↓

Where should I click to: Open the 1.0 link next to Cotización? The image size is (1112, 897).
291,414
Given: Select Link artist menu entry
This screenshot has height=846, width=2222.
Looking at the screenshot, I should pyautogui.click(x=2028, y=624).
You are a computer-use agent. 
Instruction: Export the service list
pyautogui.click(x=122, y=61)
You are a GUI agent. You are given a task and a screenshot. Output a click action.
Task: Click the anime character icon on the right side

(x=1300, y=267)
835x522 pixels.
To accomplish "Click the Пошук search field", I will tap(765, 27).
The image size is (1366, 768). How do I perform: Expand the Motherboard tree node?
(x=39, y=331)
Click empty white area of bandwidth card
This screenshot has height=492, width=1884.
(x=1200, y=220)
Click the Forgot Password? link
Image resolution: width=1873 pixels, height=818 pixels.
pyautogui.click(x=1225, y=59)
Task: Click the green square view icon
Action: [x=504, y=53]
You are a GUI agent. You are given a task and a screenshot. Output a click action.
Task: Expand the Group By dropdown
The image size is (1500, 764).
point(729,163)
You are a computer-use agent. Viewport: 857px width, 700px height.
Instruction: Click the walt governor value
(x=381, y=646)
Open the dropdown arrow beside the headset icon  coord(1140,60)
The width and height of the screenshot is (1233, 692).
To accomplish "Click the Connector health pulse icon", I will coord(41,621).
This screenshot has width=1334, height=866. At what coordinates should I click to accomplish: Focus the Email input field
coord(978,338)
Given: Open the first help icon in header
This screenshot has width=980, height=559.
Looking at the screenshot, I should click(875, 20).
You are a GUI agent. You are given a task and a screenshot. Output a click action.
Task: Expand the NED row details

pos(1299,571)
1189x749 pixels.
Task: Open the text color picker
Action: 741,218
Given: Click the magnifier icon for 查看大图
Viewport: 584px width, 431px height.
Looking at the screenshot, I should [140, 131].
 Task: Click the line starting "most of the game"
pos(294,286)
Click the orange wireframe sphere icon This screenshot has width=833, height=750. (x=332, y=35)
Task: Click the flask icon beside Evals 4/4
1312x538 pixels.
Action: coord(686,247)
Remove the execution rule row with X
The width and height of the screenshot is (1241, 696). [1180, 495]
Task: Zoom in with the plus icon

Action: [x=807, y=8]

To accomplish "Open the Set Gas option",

↑

BRIEF :: The required output is the complete set of records, reproduced exactly.

RESULT OF THE EXERCISE ::
Where should I click to: Open the 1.0 link next to Cotización? The image size is (1112, 897).
291,414
Given: Select Link artist menu entry
This screenshot has height=846, width=2222.
Looking at the screenshot, I should pyautogui.click(x=2028, y=624).
You are a computer-use agent. 
Instruction: Export the service list
pyautogui.click(x=122, y=61)
You are a GUI agent. You are given a task and a screenshot. Output a click action.
Task: Click the anime character icon on the right side

(x=1300, y=267)
835x522 pixels.
To accomplish "Click the Пошук search field", I will tap(765, 27).
The image size is (1366, 768). How do I perform: Expand the Motherboard tree node?
(x=39, y=331)
Click empty white area of bandwidth card
This screenshot has height=492, width=1884.
(x=1200, y=220)
Click the Forgot Password? link
Image resolution: width=1873 pixels, height=818 pixels.
pyautogui.click(x=1225, y=59)
Task: Click the green square view icon
Action: [x=504, y=53]
You are a GUI agent. You are given a task and a screenshot. Output a click action.
Task: Expand the Group By dropdown
The image size is (1500, 764).
point(729,163)
You are a computer-use agent. Viewport: 857px width, 700px height.
Instruction: Click the walt governor value
(x=381, y=646)
Open the dropdown arrow beside the headset icon  coord(1140,60)
The width and height of the screenshot is (1233, 692).
To accomplish "Click the Connector health pulse icon", I will coord(41,621).
This screenshot has width=1334, height=866. At what coordinates should I click to accomplish: Focus the Email input field
coord(978,338)
Given: Open the first help icon in header
This screenshot has width=980, height=559.
Looking at the screenshot, I should click(875, 20).
You are a GUI agent. You are given a task and a screenshot. Output a click action.
Task: Expand the NED row details

pos(1299,571)
1189x749 pixels.
Task: Open the text color picker
Action: 741,218
Given: Click the magnifier icon for 查看大图
Viewport: 584px width, 431px height.
Looking at the screenshot, I should [140, 131].
 Task: Click the line starting "most of the game"
pos(294,286)
Click the orange wireframe sphere icon This screenshot has width=833, height=750. (x=332, y=35)
Task: Click the flask icon beside Evals 4/4
1312x538 pixels.
Action: coord(686,247)
Remove the execution rule row with X
The width and height of the screenshot is (1241, 696). [1180, 495]
Task: Zoom in with the plus icon

Action: [x=807, y=8]

To accomplish "Open the Set Gas option",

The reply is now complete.